# Problem to work on
Word for word, return every record.

# Data extract
++++++++
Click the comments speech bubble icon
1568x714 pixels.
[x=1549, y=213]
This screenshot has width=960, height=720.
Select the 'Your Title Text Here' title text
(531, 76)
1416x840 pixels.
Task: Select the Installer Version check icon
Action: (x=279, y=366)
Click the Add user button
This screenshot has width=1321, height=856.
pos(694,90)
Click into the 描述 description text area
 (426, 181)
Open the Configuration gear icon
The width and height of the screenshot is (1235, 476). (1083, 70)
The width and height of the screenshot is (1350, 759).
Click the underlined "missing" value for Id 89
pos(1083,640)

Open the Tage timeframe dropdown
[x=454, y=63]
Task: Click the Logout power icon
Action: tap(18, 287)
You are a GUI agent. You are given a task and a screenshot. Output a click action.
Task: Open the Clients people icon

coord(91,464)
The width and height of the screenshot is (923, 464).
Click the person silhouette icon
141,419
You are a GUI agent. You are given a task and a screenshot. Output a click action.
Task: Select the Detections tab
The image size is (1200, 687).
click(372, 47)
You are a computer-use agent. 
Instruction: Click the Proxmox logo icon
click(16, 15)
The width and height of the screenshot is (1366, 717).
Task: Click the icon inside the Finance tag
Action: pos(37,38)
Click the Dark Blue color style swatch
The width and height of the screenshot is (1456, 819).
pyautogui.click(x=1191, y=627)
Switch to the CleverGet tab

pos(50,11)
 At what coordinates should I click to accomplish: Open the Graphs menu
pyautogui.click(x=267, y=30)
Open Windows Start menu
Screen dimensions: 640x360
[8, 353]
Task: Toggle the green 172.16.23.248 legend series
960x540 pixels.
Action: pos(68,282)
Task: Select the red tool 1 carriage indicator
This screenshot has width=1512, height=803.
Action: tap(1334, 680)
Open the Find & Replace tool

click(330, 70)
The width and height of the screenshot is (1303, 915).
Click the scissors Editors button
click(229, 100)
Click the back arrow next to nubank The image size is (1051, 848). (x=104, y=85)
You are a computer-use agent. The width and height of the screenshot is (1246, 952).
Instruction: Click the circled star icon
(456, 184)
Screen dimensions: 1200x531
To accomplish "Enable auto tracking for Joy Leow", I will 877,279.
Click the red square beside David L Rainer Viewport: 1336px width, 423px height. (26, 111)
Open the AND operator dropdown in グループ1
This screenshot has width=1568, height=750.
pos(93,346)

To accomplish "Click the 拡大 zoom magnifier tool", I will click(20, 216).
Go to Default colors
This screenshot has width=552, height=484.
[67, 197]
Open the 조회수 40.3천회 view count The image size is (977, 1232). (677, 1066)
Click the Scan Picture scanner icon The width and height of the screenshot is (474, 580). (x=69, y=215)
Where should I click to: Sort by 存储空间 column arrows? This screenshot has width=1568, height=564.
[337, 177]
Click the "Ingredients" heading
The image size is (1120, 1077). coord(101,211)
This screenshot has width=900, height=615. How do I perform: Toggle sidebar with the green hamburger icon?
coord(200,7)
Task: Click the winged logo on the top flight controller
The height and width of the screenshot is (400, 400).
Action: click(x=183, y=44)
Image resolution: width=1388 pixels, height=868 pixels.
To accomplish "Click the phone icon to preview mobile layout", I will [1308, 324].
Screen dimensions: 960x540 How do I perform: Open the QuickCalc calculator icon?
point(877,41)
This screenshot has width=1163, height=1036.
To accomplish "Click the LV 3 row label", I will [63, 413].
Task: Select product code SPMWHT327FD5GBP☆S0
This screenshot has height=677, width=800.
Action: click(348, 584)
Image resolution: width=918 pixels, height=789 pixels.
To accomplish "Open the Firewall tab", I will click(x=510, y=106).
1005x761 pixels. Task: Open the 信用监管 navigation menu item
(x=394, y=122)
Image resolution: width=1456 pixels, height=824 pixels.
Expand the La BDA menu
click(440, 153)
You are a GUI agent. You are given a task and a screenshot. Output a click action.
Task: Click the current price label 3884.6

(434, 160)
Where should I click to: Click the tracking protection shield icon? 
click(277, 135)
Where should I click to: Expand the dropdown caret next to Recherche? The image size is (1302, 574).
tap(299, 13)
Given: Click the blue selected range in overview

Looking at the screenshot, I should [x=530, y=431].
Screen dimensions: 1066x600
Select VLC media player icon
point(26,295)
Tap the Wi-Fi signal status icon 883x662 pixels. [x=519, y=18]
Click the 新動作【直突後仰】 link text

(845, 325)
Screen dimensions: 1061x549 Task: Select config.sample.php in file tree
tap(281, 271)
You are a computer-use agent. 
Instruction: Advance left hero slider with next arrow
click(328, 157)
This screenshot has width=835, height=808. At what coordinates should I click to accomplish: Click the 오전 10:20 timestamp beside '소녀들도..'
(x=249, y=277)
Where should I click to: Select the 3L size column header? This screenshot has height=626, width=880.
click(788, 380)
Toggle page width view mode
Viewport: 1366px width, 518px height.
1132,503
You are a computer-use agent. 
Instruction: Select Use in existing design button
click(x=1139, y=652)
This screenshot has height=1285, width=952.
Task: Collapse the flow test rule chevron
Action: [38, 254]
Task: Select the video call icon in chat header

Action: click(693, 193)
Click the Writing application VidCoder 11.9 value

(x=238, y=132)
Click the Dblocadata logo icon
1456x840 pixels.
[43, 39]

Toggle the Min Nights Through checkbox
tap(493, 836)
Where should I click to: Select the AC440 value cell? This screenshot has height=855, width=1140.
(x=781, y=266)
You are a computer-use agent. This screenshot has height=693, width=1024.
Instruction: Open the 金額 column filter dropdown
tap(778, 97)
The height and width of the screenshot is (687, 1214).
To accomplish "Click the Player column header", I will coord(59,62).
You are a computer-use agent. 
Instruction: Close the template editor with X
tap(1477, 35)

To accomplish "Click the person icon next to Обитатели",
++++++++
# Response area
Click the comments speech bubble icon
1568x714 pixels.
[x=1549, y=213]
This screenshot has width=960, height=720.
Select the 'Your Title Text Here' title text
(531, 76)
1416x840 pixels.
Task: Select the Installer Version check icon
Action: (x=279, y=366)
Click the Add user button
This screenshot has width=1321, height=856.
pos(694,90)
Click into the 描述 description text area
 (426, 181)
Open the Configuration gear icon
The width and height of the screenshot is (1235, 476). (1083, 70)
The width and height of the screenshot is (1350, 759).
Click the underlined "missing" value for Id 89
pos(1083,640)

Open the Tage timeframe dropdown
[x=454, y=63]
Task: Click the Logout power icon
Action: tap(18, 287)
You are a GUI agent. You are given a task and a screenshot. Output a click action.
Task: Open the Clients people icon

coord(91,464)
The width and height of the screenshot is (923, 464).
Click the person silhouette icon
141,419
You are a GUI agent. You are given a task and a screenshot. Output a click action.
Task: Select the Detections tab
The image size is (1200, 687).
click(372, 47)
You are a computer-use agent. 
Instruction: Click the Proxmox logo icon
click(16, 15)
The width and height of the screenshot is (1366, 717).
Task: Click the icon inside the Finance tag
Action: pos(37,38)
Click the Dark Blue color style swatch
The width and height of the screenshot is (1456, 819).
pyautogui.click(x=1191, y=627)
Switch to the CleverGet tab

pos(50,11)
 At what coordinates should I click to accomplish: Open the Graphs menu
pyautogui.click(x=267, y=30)
Open Windows Start menu
Screen dimensions: 640x360
[8, 353]
Task: Toggle the green 172.16.23.248 legend series
960x540 pixels.
Action: pos(68,282)
Task: Select the red tool 1 carriage indicator
This screenshot has width=1512, height=803.
Action: tap(1334, 680)
Open the Find & Replace tool

click(330, 70)
The width and height of the screenshot is (1303, 915).
Click the scissors Editors button
click(229, 100)
Click the back arrow next to nubank The image size is (1051, 848). (x=104, y=85)
You are a computer-use agent. The width and height of the screenshot is (1246, 952).
Instruction: Click the circled star icon
(456, 184)
Screen dimensions: 1200x531
To accomplish "Enable auto tracking for Joy Leow", I will 877,279.
Click the red square beside David L Rainer Viewport: 1336px width, 423px height. (26, 111)
Open the AND operator dropdown in グループ1
This screenshot has width=1568, height=750.
pos(93,346)

To accomplish "Click the 拡大 zoom magnifier tool", I will click(20, 216).
Go to Default colors
This screenshot has width=552, height=484.
[67, 197]
Open the 조회수 40.3천회 view count The image size is (977, 1232). (677, 1066)
Click the Scan Picture scanner icon The width and height of the screenshot is (474, 580). (x=69, y=215)
Where should I click to: Sort by 存储空间 column arrows? This screenshot has width=1568, height=564.
[337, 177]
Click the "Ingredients" heading
The image size is (1120, 1077). coord(101,211)
This screenshot has width=900, height=615. How do I perform: Toggle sidebar with the green hamburger icon?
coord(200,7)
Task: Click the winged logo on the top flight controller
The height and width of the screenshot is (400, 400).
Action: click(x=183, y=44)
Image resolution: width=1388 pixels, height=868 pixels.
To accomplish "Click the phone icon to preview mobile layout", I will [1308, 324].
Screen dimensions: 960x540 How do I perform: Open the QuickCalc calculator icon?
point(877,41)
This screenshot has width=1163, height=1036.
To accomplish "Click the LV 3 row label", I will [63, 413].
Task: Select product code SPMWHT327FD5GBP☆S0
This screenshot has height=677, width=800.
Action: click(348, 584)
Image resolution: width=918 pixels, height=789 pixels.
To accomplish "Open the Firewall tab", I will click(x=510, y=106).
1005x761 pixels. Task: Open the 信用监管 navigation menu item
(x=394, y=122)
Image resolution: width=1456 pixels, height=824 pixels.
Expand the La BDA menu
click(440, 153)
You are a GUI agent. You are given a task and a screenshot. Output a click action.
Task: Click the current price label 3884.6

(434, 160)
Where should I click to: Click the tracking protection shield icon? 
click(277, 135)
Where should I click to: Expand the dropdown caret next to Recherche? The image size is (1302, 574).
tap(299, 13)
Given: Click the blue selected range in overview

Looking at the screenshot, I should [x=530, y=431].
Screen dimensions: 1066x600
Select VLC media player icon
point(26,295)
Tap the Wi-Fi signal status icon 883x662 pixels. [x=519, y=18]
Click the 新動作【直突後仰】 link text

(845, 325)
Screen dimensions: 1061x549 Task: Select config.sample.php in file tree
tap(281, 271)
You are a computer-use agent. 
Instruction: Advance left hero slider with next arrow
click(328, 157)
This screenshot has width=835, height=808. At what coordinates should I click to accomplish: Click the 오전 10:20 timestamp beside '소녀들도..'
(x=249, y=277)
Where should I click to: Select the 3L size column header? This screenshot has height=626, width=880.
click(788, 380)
Toggle page width view mode
Viewport: 1366px width, 518px height.
1132,503
You are a computer-use agent. 
Instruction: Select Use in existing design button
click(x=1139, y=652)
This screenshot has height=1285, width=952.
Task: Collapse the flow test rule chevron
Action: [38, 254]
Task: Select the video call icon in chat header

Action: click(693, 193)
Click the Writing application VidCoder 11.9 value

(x=238, y=132)
Click the Dblocadata logo icon
1456x840 pixels.
[43, 39]

Toggle the Min Nights Through checkbox
tap(493, 836)
Where should I click to: Select the AC440 value cell? This screenshot has height=855, width=1140.
(x=781, y=266)
You are a computer-use agent. This screenshot has height=693, width=1024.
Instruction: Open the 金額 column filter dropdown
tap(778, 97)
The height and width of the screenshot is (687, 1214).
To accomplish "Click the Player column header", I will coord(59,62).
You are a computer-use agent. 
Instruction: Close the template editor with X
tap(1477, 35)

To accomplish "Click the person icon next to Обитатели",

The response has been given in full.